さて、Gibsonはこの基板と、それに対応したピックアップ等を「Quick Connect」シリーズとしてラインナップ。はんだを使うことなくピックアップの交換や簡単なメンテナンスが行えるようにしました。
Gibsonでは現在、Les PaulとSG用のQuick Connect基板もラインナップしていますが、それらはまだ日本には入っていないようなので、先に入って来たリプレイスメントピックアップからご紹介したいと思います。先に述べたとおり、この「Quick Connect基板」を搭載したモデルのギターなら、簡単にピックアップの交換が可能となります。
Gibson Quick Connect Burstbucker Pro (Chrome)
【ピックアップ】Gibson Quick Connect Burstbucker Pro (Chrome) |
PAF系のヴィンテージサウンドと、あるニコVによるパワー感を両立した名ピックアップで、2008モデル以前からLes Paul Standardのピックアップとして使われました。現在も、Les Paul Studio Fadedから2012 Les Paul Standardまで、数多くのモデルに搭載されています。
Gibson Quick Connect 57 Classic (Nickel)
【ピックアップ】Gibson Quick Connect 57 Classic (Nickel) |
レギュラーモデル、カスタムショップ問わず数多くのモデルに搭載されており、例えばSG '61 ReissueやヒストリックコレクションのES-335等、搭載モデルは非常に幅広いです。Gibsonギターのピックアップを代表するモデルですね。
Gibson Quick Connect 57 Classic Plus (Nickel)
【ピックアップ】Gibson Quick Connect 57 Classic Plus (Nickel) |
主にフロントに57 Classicを搭載するGibson Les Paul TraditionalのリアPUとして用いられます。
Gibson Quick Connect Dirty Fingers
【ピックアップ】Gibson Quick Connect Dirty Fingers |
80年代のES-335などにも搭載され、現在ではGibson SG Special Dirty Fingers Limited Editionのような限定モデルや一部アーティストモデルなどに使われる、珍しいピックアップです。

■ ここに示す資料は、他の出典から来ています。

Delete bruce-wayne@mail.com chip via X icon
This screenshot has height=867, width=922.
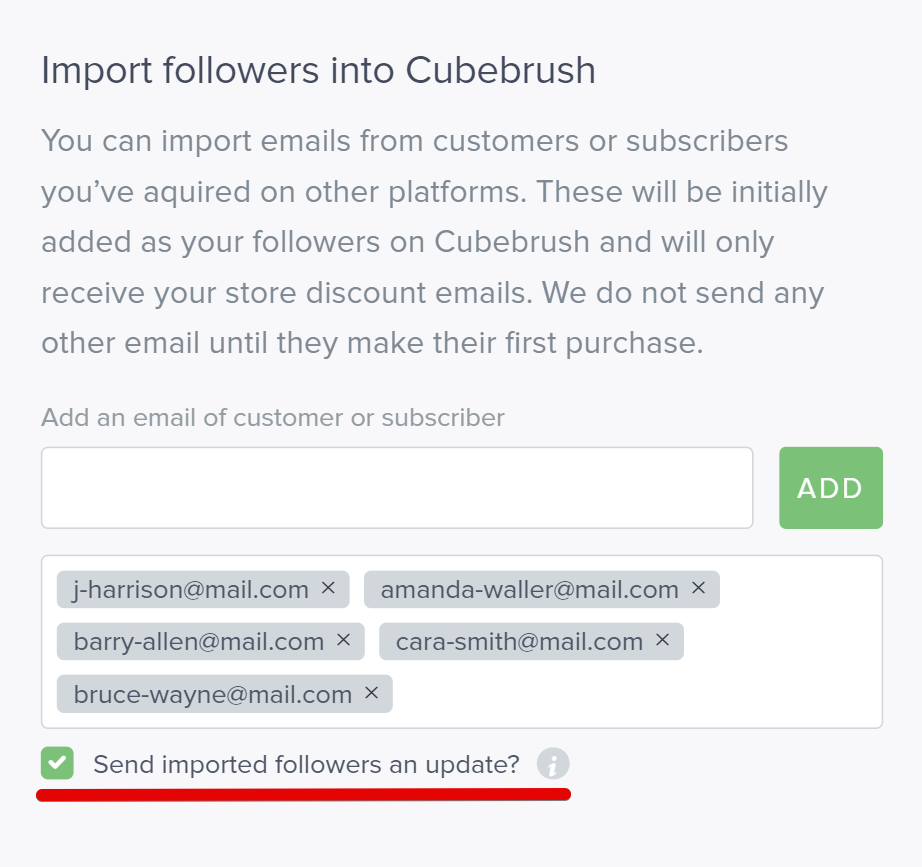(371, 693)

と、いうわけで、現時点で国内に入ってきているQuick Connectシリーズのピックアップをご紹介しました。ピックアップそのものは通常モデルと変わりませんが、コネクタを搭載しているのでそのまま基板に直接取り付けて使えるという手軽さが良いですね。
ギターの回路を基板にするQuick Connectシリーズそのものは、正直かなり好みが分かれると思います。実際、Gibsonもレギュラーの低価格モデルやよりモダンな多機能モデルにはQuick Connectを、Custon Shopやレギュラーでもヴィンテージ再現系モデルには通常の配線を、と分けて製作していて、そのあたりはニーズがはっきり分かれることをよく知っていますね。
なので、合うか合わないか、良いと思うか思わないかはそれぞれです。それは別として、こうして新しいスタイルが生まれ、そしてより手軽にピックアップの交換などができるようになる、というのは1つの形として、良いことではないかと思います。
おそらく今後、キャビティ内に搭載する基板やアウトプット、スイッチがまとまったモデルもまた発売されると思います。そうすれば、GibsonギターはもちろんGibson系モデルにも(もしかしたら一部加工等は必要かも知れませんが)搭載できるようになりそうですね。おもしろい試みだと思います。